SET PROBLEM
Rewrite these lines with every "screenshot" switched to "capture" and nothing else changed. Leave the pictures out of your answer.

-------- ROWS

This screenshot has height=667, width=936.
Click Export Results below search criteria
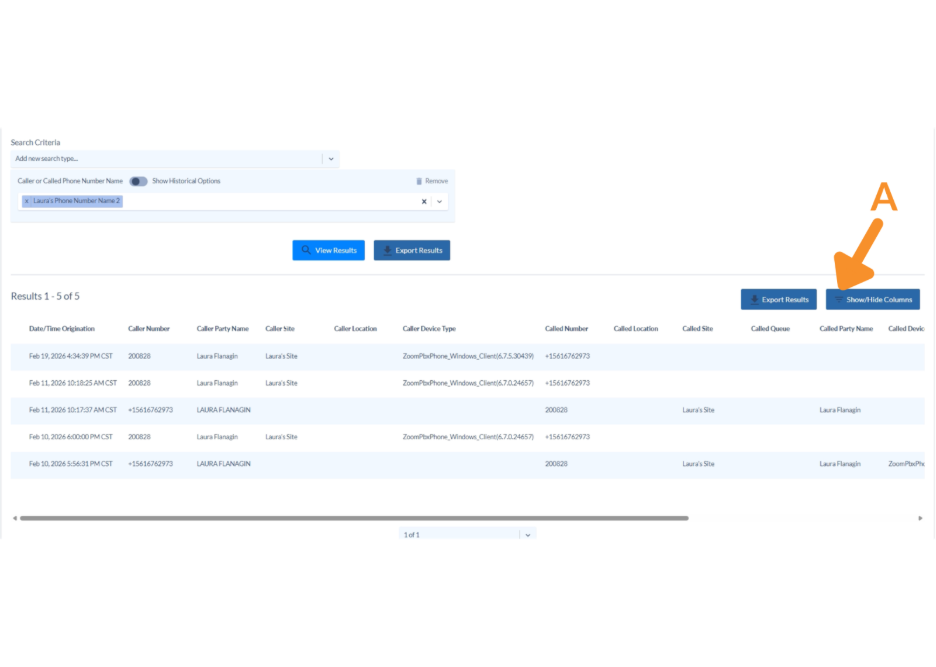[411, 250]
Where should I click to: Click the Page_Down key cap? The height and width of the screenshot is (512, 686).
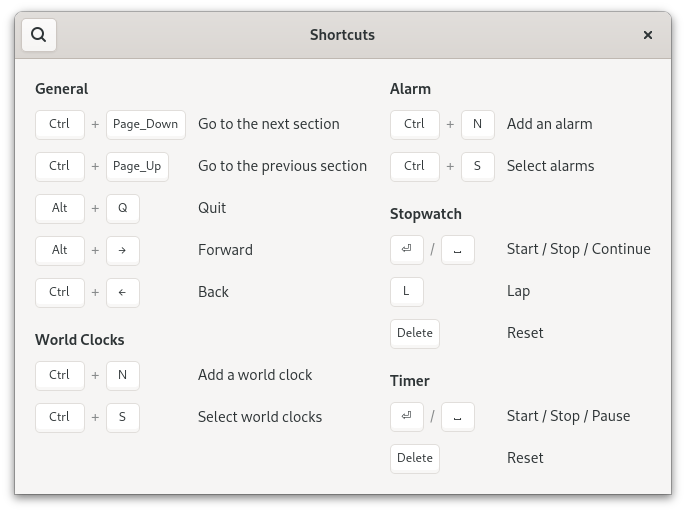click(x=146, y=124)
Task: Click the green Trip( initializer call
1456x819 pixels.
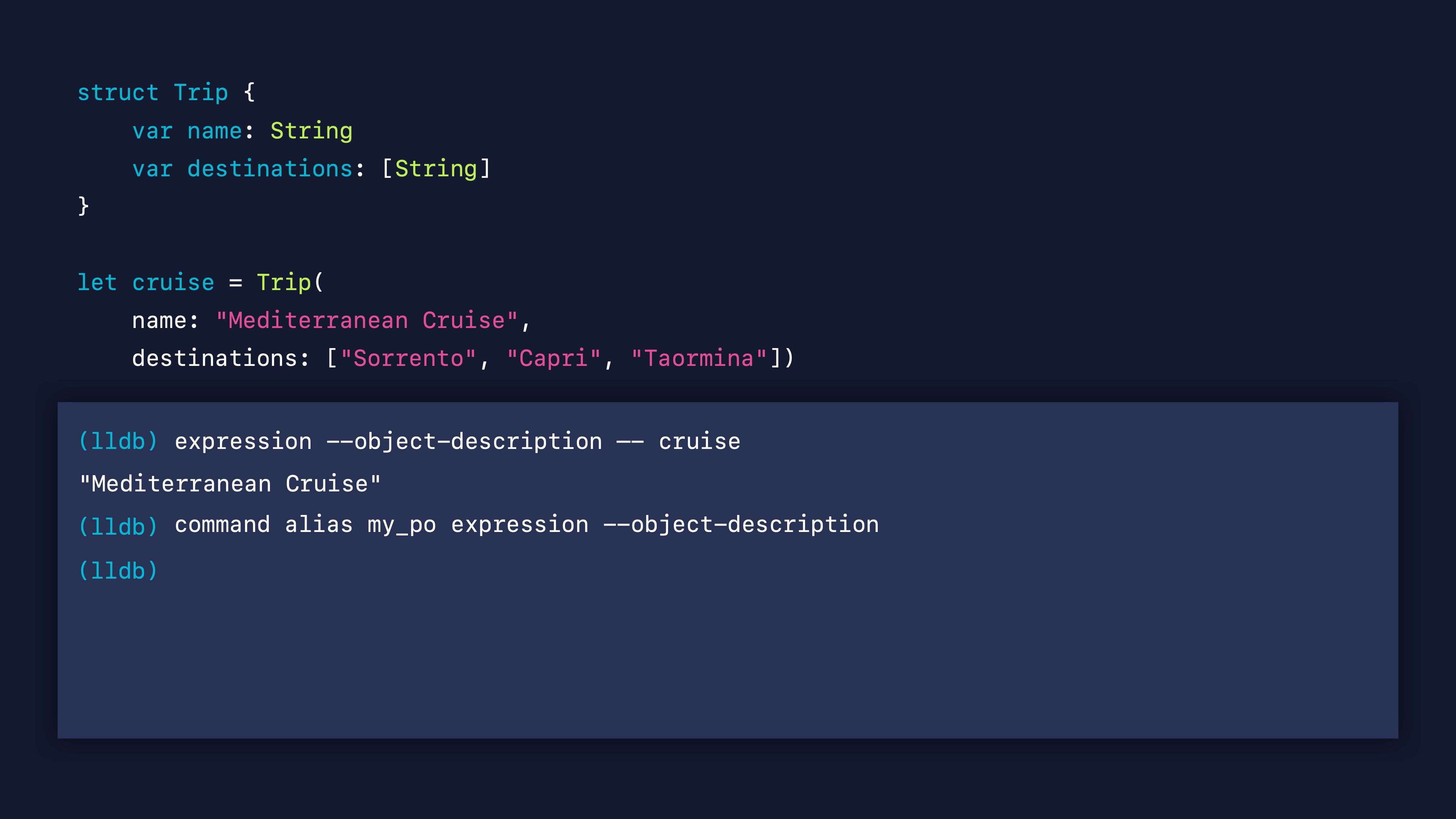Action: click(x=289, y=282)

----------------

WORKED ANSWER
This capture has height=667, width=936.
Click Export Results below search criteria
[411, 250]
Where should I click to: Click the Page_Down key cap? The height and width of the capture is (512, 686).
click(x=146, y=124)
Task: Click the green Trip( initializer call
1456x819 pixels.
Action: click(x=289, y=282)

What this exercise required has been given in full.